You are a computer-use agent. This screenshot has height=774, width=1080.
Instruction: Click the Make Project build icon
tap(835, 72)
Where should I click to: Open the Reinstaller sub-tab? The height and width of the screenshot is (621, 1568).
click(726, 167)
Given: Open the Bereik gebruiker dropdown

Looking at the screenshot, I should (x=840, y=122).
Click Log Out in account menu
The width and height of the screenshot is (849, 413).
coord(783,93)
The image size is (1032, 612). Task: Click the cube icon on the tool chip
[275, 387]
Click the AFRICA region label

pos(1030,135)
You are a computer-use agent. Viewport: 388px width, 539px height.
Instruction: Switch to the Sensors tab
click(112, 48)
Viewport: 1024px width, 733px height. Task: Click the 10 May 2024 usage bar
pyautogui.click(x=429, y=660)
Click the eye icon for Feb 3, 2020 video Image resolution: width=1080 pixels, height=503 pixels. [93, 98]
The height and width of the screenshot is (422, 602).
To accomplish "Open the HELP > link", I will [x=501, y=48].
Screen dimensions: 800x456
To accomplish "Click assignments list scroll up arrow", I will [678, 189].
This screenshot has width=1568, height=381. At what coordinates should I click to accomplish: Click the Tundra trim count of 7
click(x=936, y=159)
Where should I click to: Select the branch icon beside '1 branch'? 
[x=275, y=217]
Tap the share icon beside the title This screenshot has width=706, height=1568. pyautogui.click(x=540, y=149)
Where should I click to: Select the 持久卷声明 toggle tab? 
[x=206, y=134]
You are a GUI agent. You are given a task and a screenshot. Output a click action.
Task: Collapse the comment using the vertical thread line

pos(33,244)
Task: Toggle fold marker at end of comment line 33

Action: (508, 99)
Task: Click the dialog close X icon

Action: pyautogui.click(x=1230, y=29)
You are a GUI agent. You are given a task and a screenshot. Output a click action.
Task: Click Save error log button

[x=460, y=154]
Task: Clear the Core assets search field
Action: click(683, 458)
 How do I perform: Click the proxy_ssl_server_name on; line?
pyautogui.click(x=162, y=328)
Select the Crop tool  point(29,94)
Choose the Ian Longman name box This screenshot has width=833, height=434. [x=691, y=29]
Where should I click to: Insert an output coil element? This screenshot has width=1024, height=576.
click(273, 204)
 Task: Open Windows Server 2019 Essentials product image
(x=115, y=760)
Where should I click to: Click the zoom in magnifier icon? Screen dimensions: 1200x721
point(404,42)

*What is being asked*
One line above contains "Task: Open Windows". Output that line and each one after it, word for word, and nothing else.

*Answer to this problem*
 Task: Open Windows Server 2019 Essentials product image
(x=115, y=760)
Where should I click to: Click the zoom in magnifier icon? Screen dimensions: 1200x721
point(404,42)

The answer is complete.